Request:
In the listing below, substitute "settings icon" for "storage icon" and give the lines again, from the line with "You are a computer-use" through the end of the listing, with everything else unchanged. Leave the pictures out of your answer.

[Recorded data]
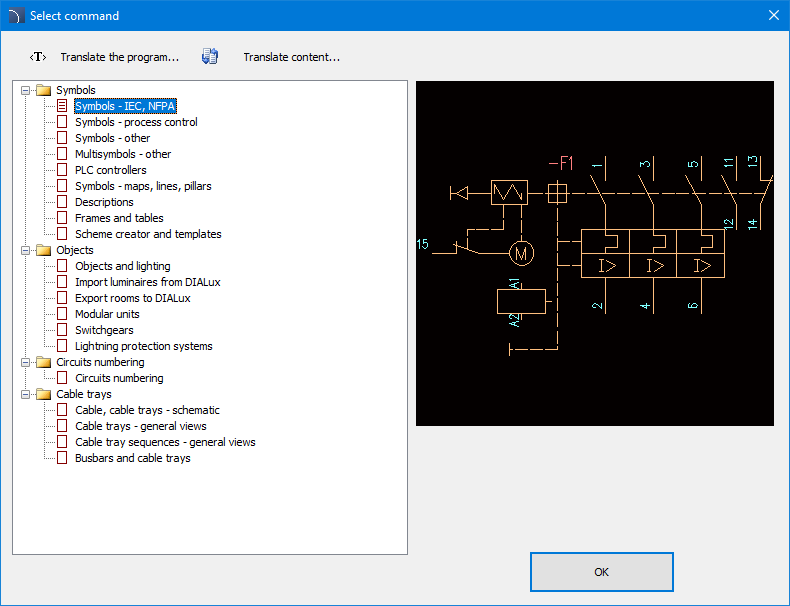Collapse the Cable trays tree node

(x=26, y=394)
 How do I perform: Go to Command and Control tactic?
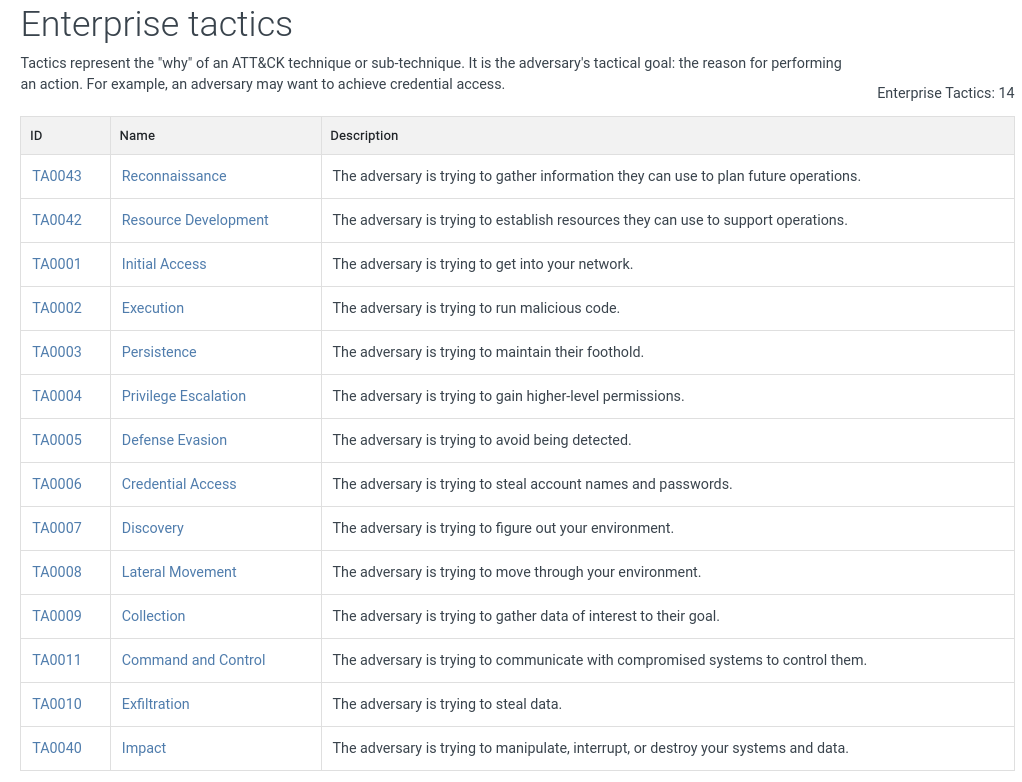tap(194, 660)
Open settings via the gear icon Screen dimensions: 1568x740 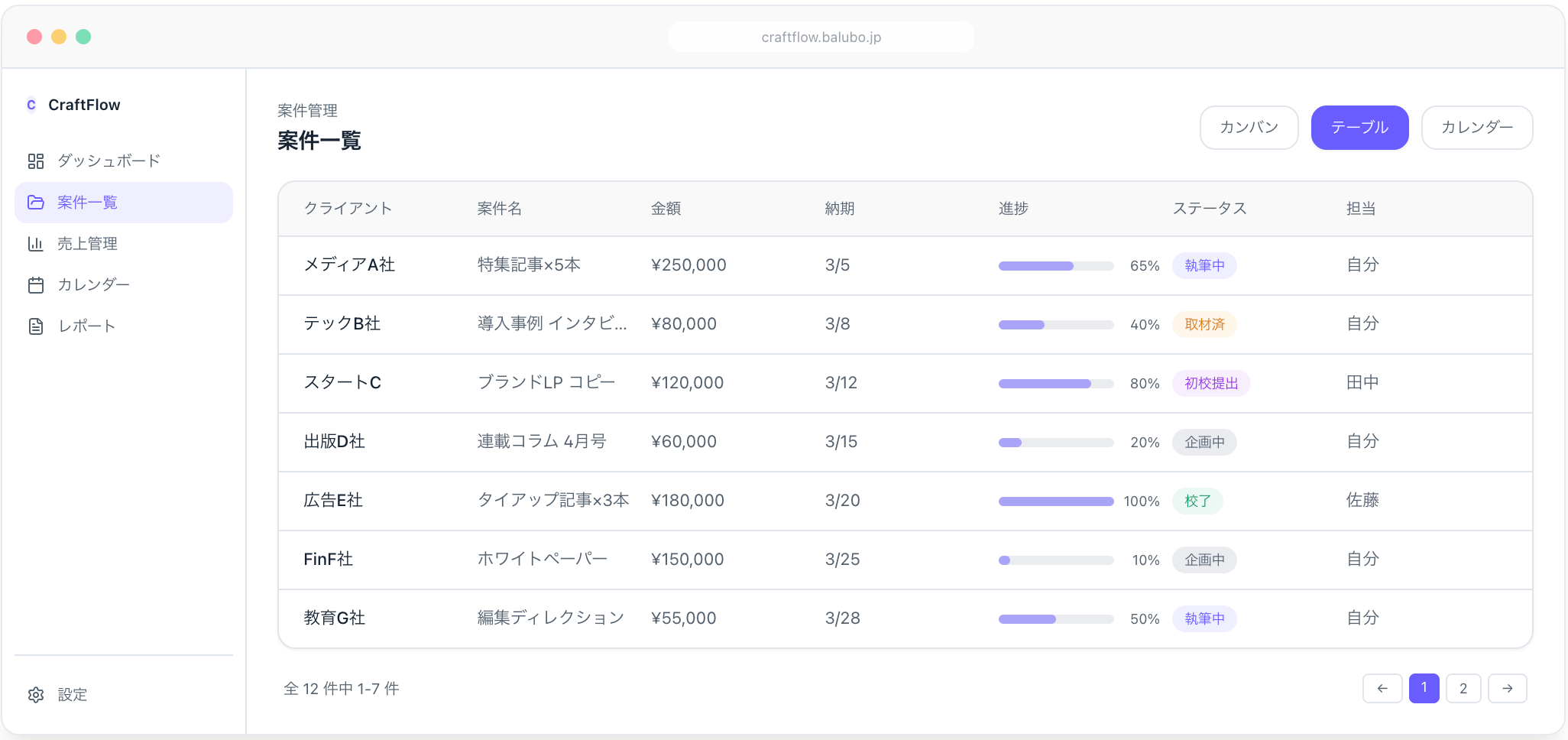pos(36,695)
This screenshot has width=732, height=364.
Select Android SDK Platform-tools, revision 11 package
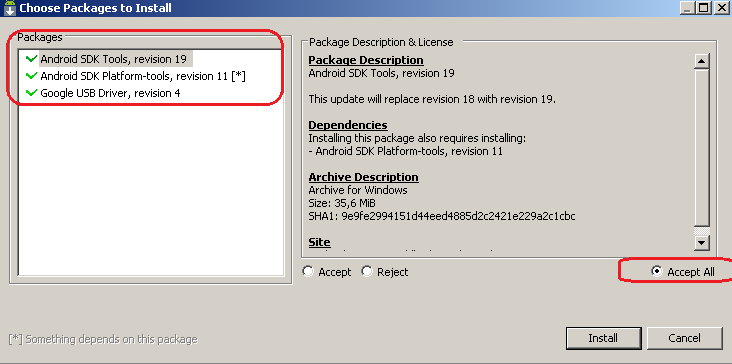[143, 76]
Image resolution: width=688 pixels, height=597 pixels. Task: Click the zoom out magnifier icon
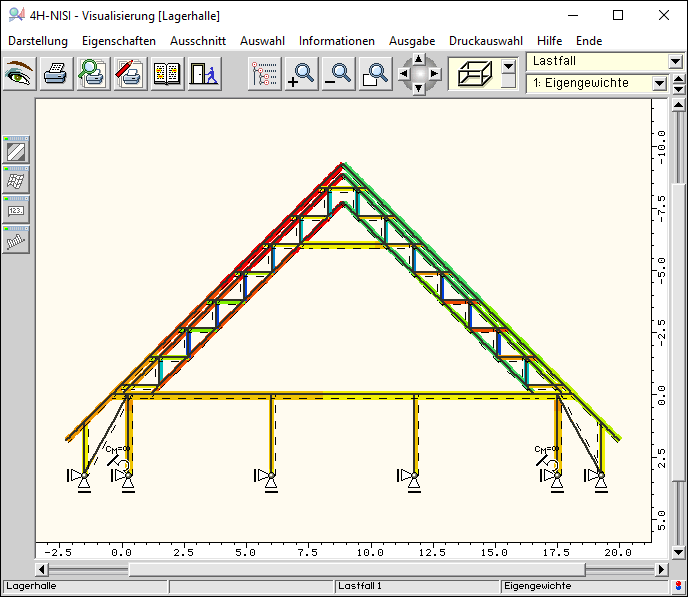[338, 74]
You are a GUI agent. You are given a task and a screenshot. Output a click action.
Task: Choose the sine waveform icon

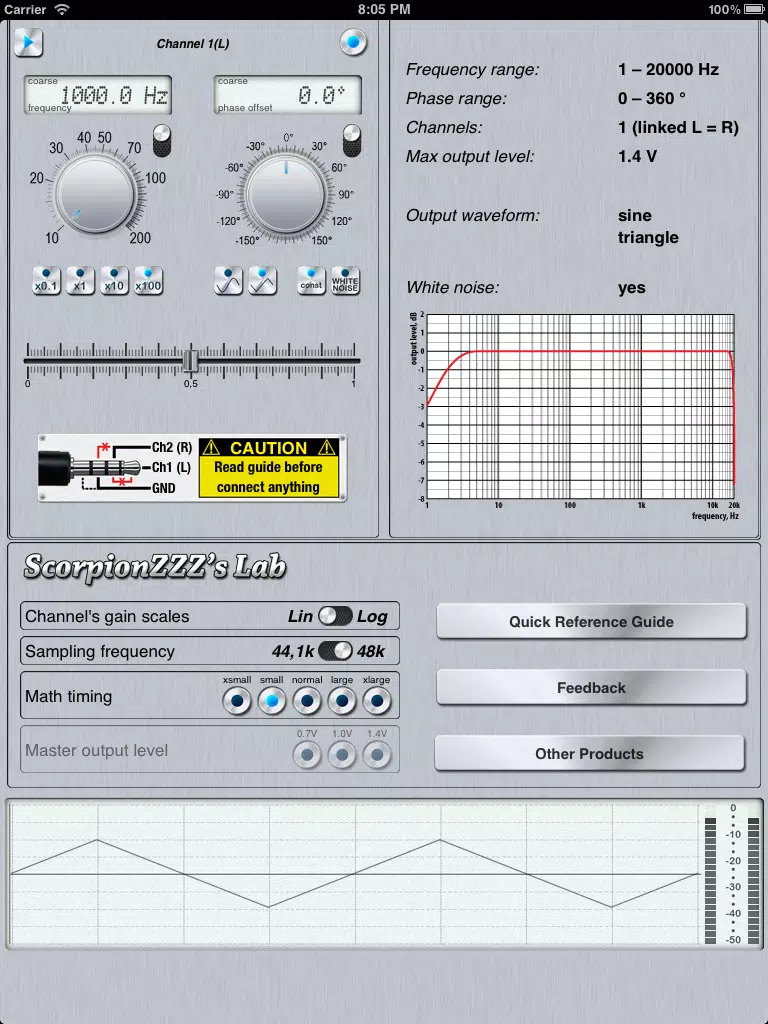(229, 281)
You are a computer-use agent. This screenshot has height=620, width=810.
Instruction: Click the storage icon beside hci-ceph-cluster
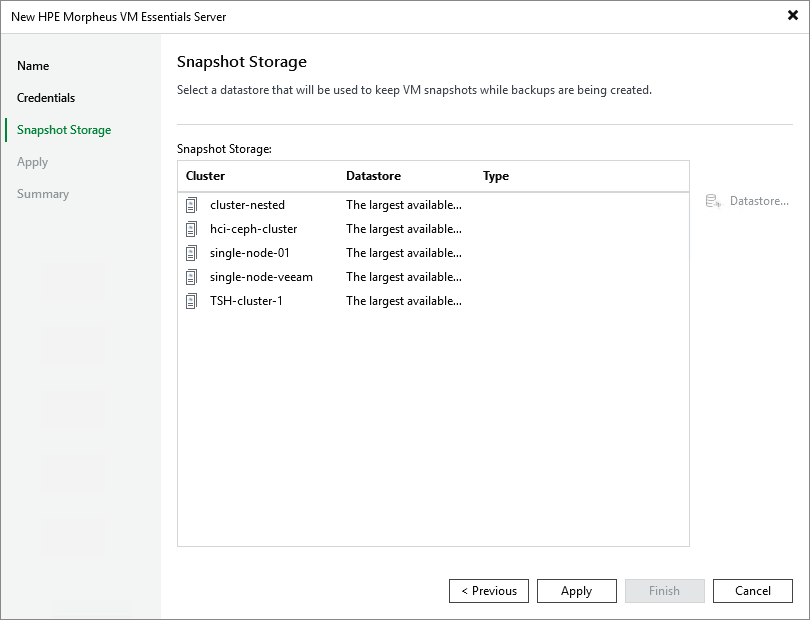point(191,229)
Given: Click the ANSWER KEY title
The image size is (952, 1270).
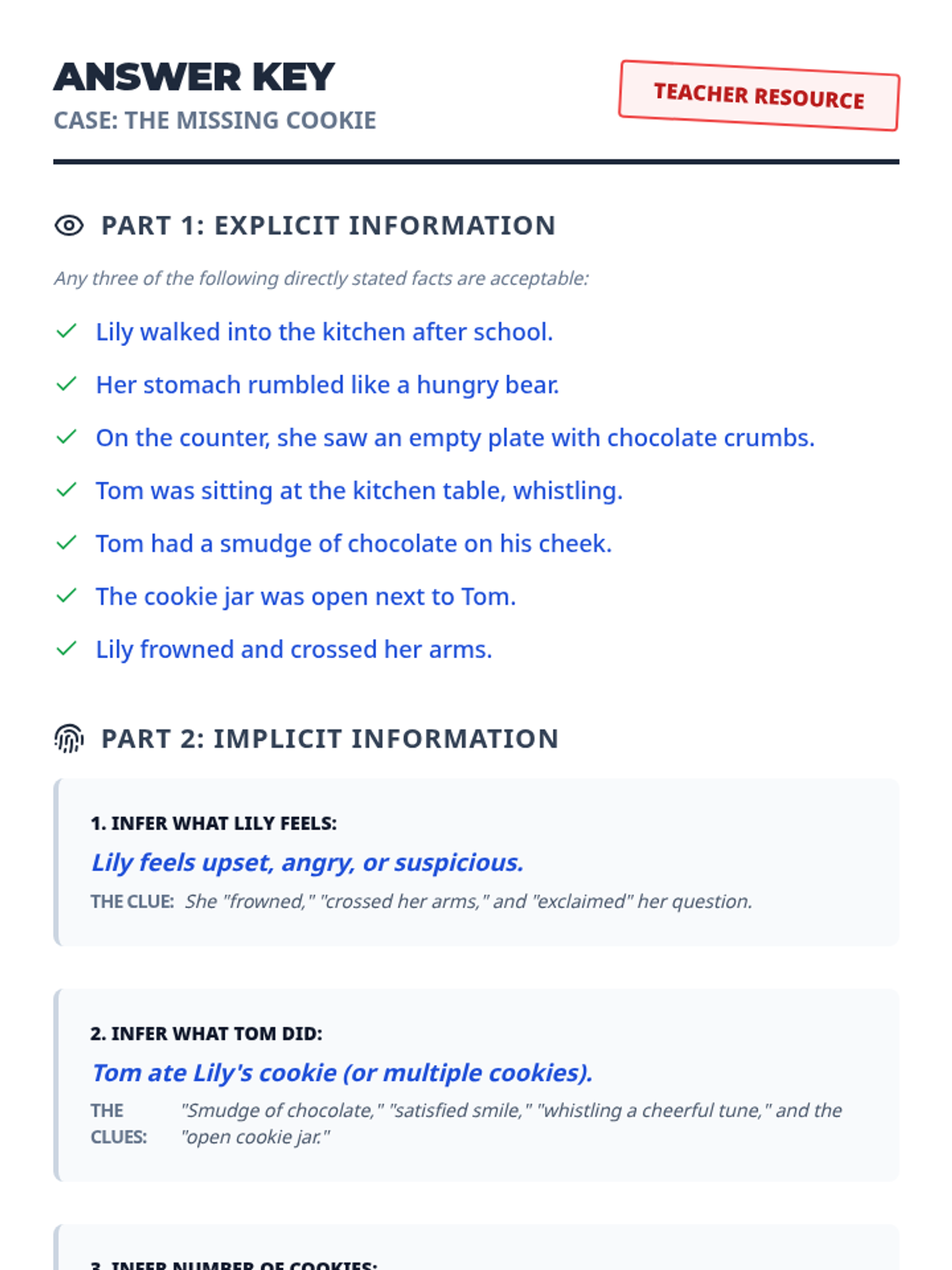Looking at the screenshot, I should (x=194, y=77).
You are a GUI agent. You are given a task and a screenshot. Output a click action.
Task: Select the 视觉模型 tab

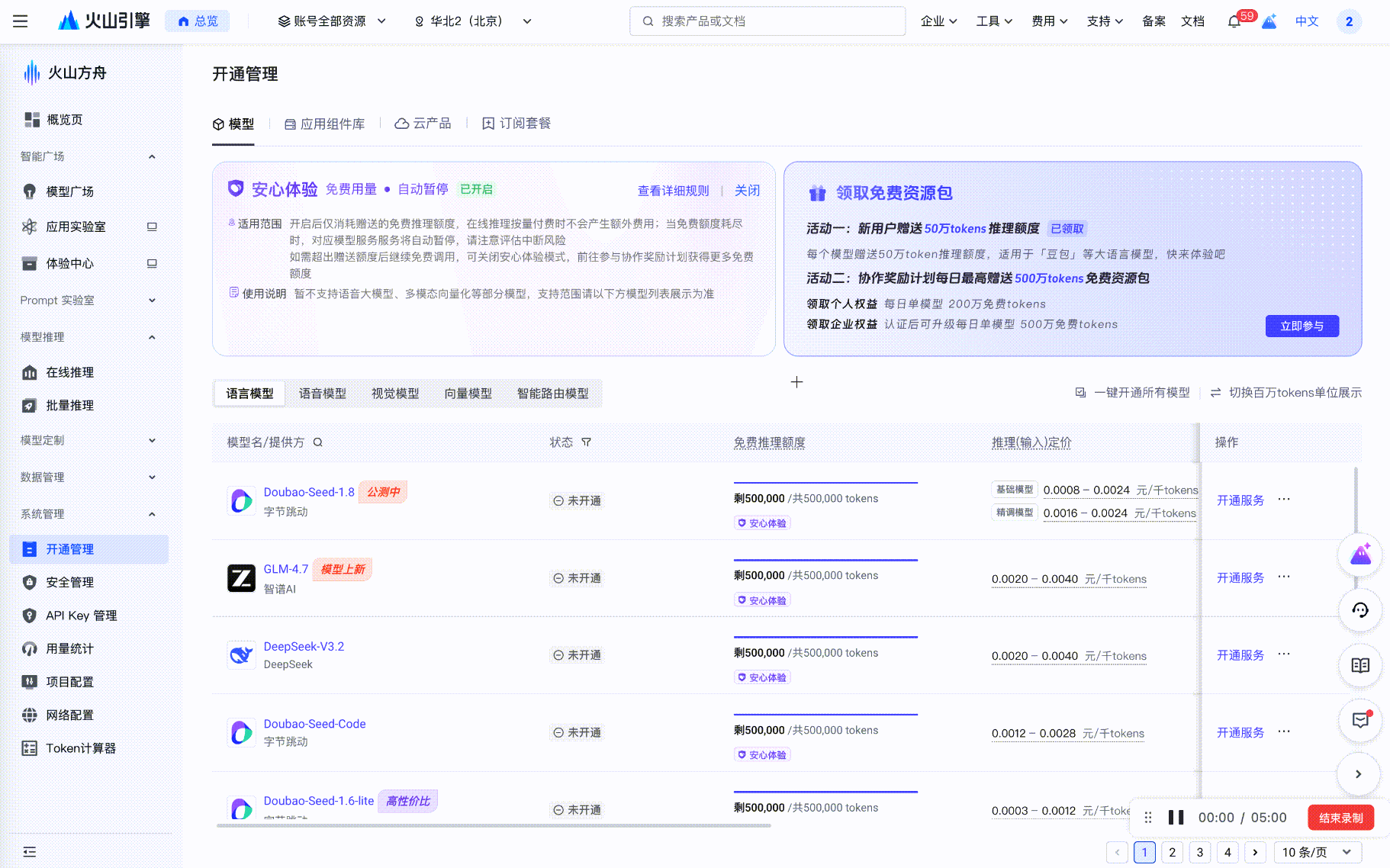(x=395, y=394)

Result of the task:
You are a computer-use agent. This screenshot has height=620, width=810.
Instruction: Click the settings icon beside hci-ceph-cluster
point(191,229)
Given: Click the ANSWER KEY title
The image size is (952, 1270).
Looking at the screenshot, I should (x=194, y=77).
You are a GUI agent. You are given a task and a screenshot. Output a click action.
Task: Select the 视觉模型 tab

(x=395, y=394)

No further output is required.